> _SHORT PROBLEM_: Copy the records below line for line, changing nothing.

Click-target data
▬▬▬▬▬▬
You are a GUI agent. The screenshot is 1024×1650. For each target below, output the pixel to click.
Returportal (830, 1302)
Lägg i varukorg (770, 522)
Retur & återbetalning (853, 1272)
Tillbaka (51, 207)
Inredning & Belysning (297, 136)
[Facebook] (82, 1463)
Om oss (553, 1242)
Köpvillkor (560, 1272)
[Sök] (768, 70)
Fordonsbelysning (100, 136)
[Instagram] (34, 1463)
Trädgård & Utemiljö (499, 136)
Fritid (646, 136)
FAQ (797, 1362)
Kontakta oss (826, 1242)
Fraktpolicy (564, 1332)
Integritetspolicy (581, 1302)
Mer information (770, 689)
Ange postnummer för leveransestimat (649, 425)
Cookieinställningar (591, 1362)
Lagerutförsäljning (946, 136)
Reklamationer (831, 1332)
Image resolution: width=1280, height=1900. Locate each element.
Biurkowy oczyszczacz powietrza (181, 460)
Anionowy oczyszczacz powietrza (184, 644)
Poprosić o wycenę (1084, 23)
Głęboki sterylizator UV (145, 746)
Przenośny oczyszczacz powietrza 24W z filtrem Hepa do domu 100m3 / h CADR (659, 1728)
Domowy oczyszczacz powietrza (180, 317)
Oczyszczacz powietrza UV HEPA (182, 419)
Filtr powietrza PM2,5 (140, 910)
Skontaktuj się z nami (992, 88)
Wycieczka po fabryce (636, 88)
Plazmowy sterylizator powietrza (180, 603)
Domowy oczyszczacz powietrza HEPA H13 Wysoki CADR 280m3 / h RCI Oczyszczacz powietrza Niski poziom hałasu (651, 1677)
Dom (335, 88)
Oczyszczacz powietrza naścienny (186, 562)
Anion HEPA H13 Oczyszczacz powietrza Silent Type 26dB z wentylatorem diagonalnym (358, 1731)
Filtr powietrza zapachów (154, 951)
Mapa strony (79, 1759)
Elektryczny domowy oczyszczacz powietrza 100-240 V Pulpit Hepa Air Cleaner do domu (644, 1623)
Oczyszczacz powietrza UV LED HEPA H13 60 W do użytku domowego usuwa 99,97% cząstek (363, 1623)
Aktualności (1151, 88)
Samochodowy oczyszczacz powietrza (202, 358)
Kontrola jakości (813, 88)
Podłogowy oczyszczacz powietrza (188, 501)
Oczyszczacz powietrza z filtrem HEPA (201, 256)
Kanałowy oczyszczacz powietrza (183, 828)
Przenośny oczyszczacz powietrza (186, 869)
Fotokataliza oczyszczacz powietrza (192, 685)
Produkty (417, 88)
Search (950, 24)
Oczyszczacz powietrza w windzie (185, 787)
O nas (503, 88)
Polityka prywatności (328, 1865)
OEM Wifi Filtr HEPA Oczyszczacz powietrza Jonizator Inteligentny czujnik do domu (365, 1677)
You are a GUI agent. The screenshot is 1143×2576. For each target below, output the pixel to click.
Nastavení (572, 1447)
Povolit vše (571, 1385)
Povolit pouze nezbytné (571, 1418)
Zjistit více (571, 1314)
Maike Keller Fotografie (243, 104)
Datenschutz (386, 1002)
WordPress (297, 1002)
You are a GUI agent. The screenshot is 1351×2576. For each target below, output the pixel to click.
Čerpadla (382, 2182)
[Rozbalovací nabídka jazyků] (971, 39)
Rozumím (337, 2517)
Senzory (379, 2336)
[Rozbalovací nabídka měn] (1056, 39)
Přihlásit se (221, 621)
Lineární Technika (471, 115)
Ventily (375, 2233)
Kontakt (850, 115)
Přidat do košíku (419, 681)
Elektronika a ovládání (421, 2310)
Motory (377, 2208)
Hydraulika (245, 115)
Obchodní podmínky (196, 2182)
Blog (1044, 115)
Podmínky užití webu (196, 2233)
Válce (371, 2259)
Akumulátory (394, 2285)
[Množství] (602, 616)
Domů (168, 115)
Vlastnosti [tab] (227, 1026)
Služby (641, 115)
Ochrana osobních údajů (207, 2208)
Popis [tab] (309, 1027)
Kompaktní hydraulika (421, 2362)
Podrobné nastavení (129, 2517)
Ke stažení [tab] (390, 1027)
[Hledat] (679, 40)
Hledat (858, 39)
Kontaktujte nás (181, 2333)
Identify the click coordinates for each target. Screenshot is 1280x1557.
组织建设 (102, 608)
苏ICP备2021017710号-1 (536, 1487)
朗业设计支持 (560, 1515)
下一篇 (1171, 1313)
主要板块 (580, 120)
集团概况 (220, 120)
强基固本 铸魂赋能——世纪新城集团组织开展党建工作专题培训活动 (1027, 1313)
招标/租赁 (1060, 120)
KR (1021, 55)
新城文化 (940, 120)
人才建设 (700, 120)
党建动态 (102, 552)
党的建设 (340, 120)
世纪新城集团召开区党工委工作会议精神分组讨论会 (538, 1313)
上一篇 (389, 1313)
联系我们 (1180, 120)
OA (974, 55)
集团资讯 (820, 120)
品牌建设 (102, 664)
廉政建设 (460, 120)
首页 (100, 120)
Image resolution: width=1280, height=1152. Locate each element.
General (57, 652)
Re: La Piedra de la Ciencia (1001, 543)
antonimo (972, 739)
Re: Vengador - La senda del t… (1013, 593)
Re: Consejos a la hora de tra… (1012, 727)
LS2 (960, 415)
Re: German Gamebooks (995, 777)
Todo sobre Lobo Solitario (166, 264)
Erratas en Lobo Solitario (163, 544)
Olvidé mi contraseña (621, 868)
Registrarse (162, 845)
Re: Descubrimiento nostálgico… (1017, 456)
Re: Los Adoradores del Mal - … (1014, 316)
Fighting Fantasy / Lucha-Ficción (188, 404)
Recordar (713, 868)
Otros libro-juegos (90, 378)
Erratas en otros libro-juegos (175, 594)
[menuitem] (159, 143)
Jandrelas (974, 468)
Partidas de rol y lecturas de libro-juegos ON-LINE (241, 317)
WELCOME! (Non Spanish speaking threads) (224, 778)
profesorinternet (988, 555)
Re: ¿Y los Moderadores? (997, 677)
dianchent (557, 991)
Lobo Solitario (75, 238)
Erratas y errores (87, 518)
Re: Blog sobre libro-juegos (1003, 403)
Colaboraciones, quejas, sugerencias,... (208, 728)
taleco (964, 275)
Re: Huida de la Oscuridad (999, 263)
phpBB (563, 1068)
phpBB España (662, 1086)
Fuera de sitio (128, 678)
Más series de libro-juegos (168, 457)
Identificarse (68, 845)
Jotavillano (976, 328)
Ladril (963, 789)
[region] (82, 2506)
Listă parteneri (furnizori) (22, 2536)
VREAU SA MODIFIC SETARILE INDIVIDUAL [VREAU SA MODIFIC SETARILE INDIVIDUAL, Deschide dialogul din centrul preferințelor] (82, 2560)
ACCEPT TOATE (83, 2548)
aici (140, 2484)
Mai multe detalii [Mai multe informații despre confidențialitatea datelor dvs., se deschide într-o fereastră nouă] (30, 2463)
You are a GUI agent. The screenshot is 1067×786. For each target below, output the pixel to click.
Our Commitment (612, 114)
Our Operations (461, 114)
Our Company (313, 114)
▬▬▬▬▬▬
> _REPLY TO THE TASK_:
You are a GUI agent. The screenshot is 1024×1650. For each target below, output the pixel to click.
Returportal (830, 1302)
Lägg i varukorg (770, 522)
Retur & återbetalning (853, 1272)
Tillbaka (51, 207)
Inredning & Belysning (297, 136)
[Facebook] (82, 1463)
Om oss (553, 1242)
Köpvillkor (560, 1272)
[Sök] (768, 70)
Fordonsbelysning (100, 136)
[Instagram] (34, 1463)
Trädgård & Utemiljö (499, 136)
Fritid (646, 136)
FAQ (797, 1362)
Kontakta oss (826, 1242)
Fraktpolicy (564, 1332)
Integritetspolicy (581, 1302)
Mer information (770, 689)
Ange postnummer för leveransestimat (649, 425)
Cookieinställningar (591, 1362)
Lagerutförsäljning (946, 136)
Reklamationer (831, 1332)
Image resolution: width=1280, height=1900. Locate each element.
Biurkowy oczyszczacz powietrza (181, 460)
Anionowy oczyszczacz powietrza (184, 644)
Poprosić o wycenę (1084, 23)
Głęboki sterylizator UV (145, 746)
Przenośny oczyszczacz powietrza 24W z filtrem Hepa do domu 100m3 / h CADR (659, 1728)
Domowy oczyszczacz powietrza (180, 317)
Oczyszczacz powietrza UV HEPA (182, 419)
Filtr powietrza PM2,5 (140, 910)
Skontaktuj się z nami (992, 88)
Wycieczka po fabryce (636, 88)
Plazmowy sterylizator powietrza (180, 603)
Domowy oczyszczacz powietrza HEPA H13 Wysoki CADR 280m3 / h RCI Oczyszczacz powietrza Niski poziom hałasu (651, 1677)
Dom (335, 88)
Oczyszczacz powietrza naścienny (186, 562)
Anion HEPA H13 Oczyszczacz powietrza Silent Type 26dB z wentylatorem diagonalnym (358, 1731)
Filtr powietrza zapachów (154, 951)
Mapa strony (79, 1759)
Elektryczny domowy oczyszczacz powietrza 100-240 V Pulpit Hepa Air Cleaner do domu (644, 1623)
Oczyszczacz powietrza UV LED HEPA H13 60 W do użytku domowego usuwa 99,97% cząstek (363, 1623)
Aktualności (1151, 88)
Samochodowy oczyszczacz powietrza (202, 358)
Kontrola jakości (813, 88)
Podłogowy oczyszczacz powietrza (188, 501)
Oczyszczacz powietrza z filtrem HEPA (201, 256)
Kanałowy oczyszczacz powietrza (183, 828)
Przenośny oczyszczacz powietrza (186, 869)
Fotokataliza oczyszczacz powietrza (192, 685)
Produkty (417, 88)
Search (950, 24)
Oczyszczacz powietrza w windzie (185, 787)
O nas (503, 88)
Polityka prywatności (328, 1865)
OEM Wifi Filtr HEPA Oczyszczacz powietrza Jonizator Inteligentny czujnik do domu (365, 1677)
You are a GUI agent. The screenshot is 1143×2576. For each target below, output the pixel to click.
Nastavení (572, 1447)
Povolit vše (571, 1385)
Povolit pouze nezbytné (571, 1418)
Zjistit více (571, 1314)
Maike Keller Fotografie (243, 104)
Datenschutz (386, 1002)
WordPress (297, 1002)
You are a GUI agent. The screenshot is 1351×2576. For each target below, output the pixel to click.
Čerpadla (382, 2182)
[Rozbalovací nabídka jazyků] (971, 39)
Rozumím (337, 2517)
Senzory (379, 2336)
[Rozbalovací nabídka měn] (1056, 39)
Přihlásit se (221, 621)
Lineární Technika (471, 115)
Ventily (375, 2233)
Kontakt (850, 115)
Přidat do košíku (419, 681)
Elektronika a ovládání (421, 2310)
Motory (377, 2208)
Hydraulika (245, 115)
Obchodní podmínky (196, 2182)
Blog (1044, 115)
Podmínky užití webu (196, 2233)
Válce (371, 2259)
Akumulátory (394, 2285)
[Množství] (602, 616)
Domů (168, 115)
Vlastnosti [tab] (227, 1026)
Služby (641, 115)
Ochrana osobních údajů (207, 2208)
Popis [tab] (309, 1027)
Kompaktní hydraulika (421, 2362)
Podrobné nastavení (129, 2517)
Ke stažení [tab] (390, 1027)
[Hledat] (679, 40)
Hledat (858, 39)
Kontaktujte nás (181, 2333)
Identify the click coordinates for each target. Screenshot is 1280x1557.
组织建设 (102, 608)
苏ICP备2021017710号-1 (536, 1487)
朗业设计支持 (560, 1515)
下一篇 (1171, 1313)
主要板块 (580, 120)
集团概况 (220, 120)
强基固本 铸魂赋能——世纪新城集团组织开展党建工作专题培训活动 (1027, 1313)
招标/租赁 (1060, 120)
KR (1021, 55)
新城文化 (940, 120)
人才建设 (700, 120)
党建动态 (102, 552)
党的建设 (340, 120)
世纪新城集团召开区党工委工作会议精神分组讨论会 (538, 1313)
上一篇 (389, 1313)
联系我们 (1180, 120)
OA (974, 55)
集团资讯 (820, 120)
品牌建设 (102, 664)
廉政建设 (460, 120)
首页 (100, 120)
Image resolution: width=1280, height=1152. Locate each element.
General (57, 652)
Re: La Piedra de la Ciencia (1001, 543)
antonimo (972, 739)
Re: Vengador - La senda del t… (1013, 593)
Re: Consejos a la hora de tra… (1012, 727)
LS2 (960, 415)
Re: German Gamebooks (995, 777)
Todo sobre Lobo Solitario (166, 264)
Erratas en Lobo Solitario (163, 544)
Olvidé mi contraseña (621, 868)
Registrarse (162, 845)
Re: Descubrimiento nostálgico… (1017, 456)
Re: Los Adoradores del Mal - … (1014, 316)
Fighting Fantasy / Lucha-Ficción (188, 404)
Recordar (713, 868)
Otros libro-juegos (90, 378)
Erratas en otros libro-juegos (175, 594)
[menuitem] (159, 143)
Jandrelas (974, 468)
Partidas de rol y lecturas de libro-juegos ON-LINE (241, 317)
WELCOME! (Non Spanish speaking threads) (224, 778)
profesorinternet (988, 555)
Re: ¿Y los Moderadores? (997, 677)
dianchent (557, 991)
Lobo Solitario (75, 238)
Erratas y errores (87, 518)
Re: Blog sobre libro-juegos (1003, 403)
Colaboraciones, quejas, sugerencias,... (208, 728)
taleco (964, 275)
Re: Huida de la Oscuridad (999, 263)
phpBB (563, 1068)
phpBB España (662, 1086)
Fuera de sitio (128, 678)
Más series de libro-juegos (168, 457)
Identificarse (68, 845)
Jotavillano (976, 328)
Ladril (963, 789)
[region] (82, 2506)
Listă parteneri (furnizori) (22, 2536)
VREAU SA MODIFIC SETARILE INDIVIDUAL [VREAU SA MODIFIC SETARILE INDIVIDUAL, Deschide dialogul din centrul preferințelor] (82, 2560)
ACCEPT TOATE (83, 2548)
aici (140, 2484)
Mai multe detalii [Mai multe informații despre confidențialitatea datelor dvs., se deschide într-o fereastră nouă] (30, 2463)
You are a GUI agent. The screenshot is 1067×786. For each target below, output the pixel to click.
Our Commitment (612, 114)
Our Operations (461, 114)
Our Company (313, 114)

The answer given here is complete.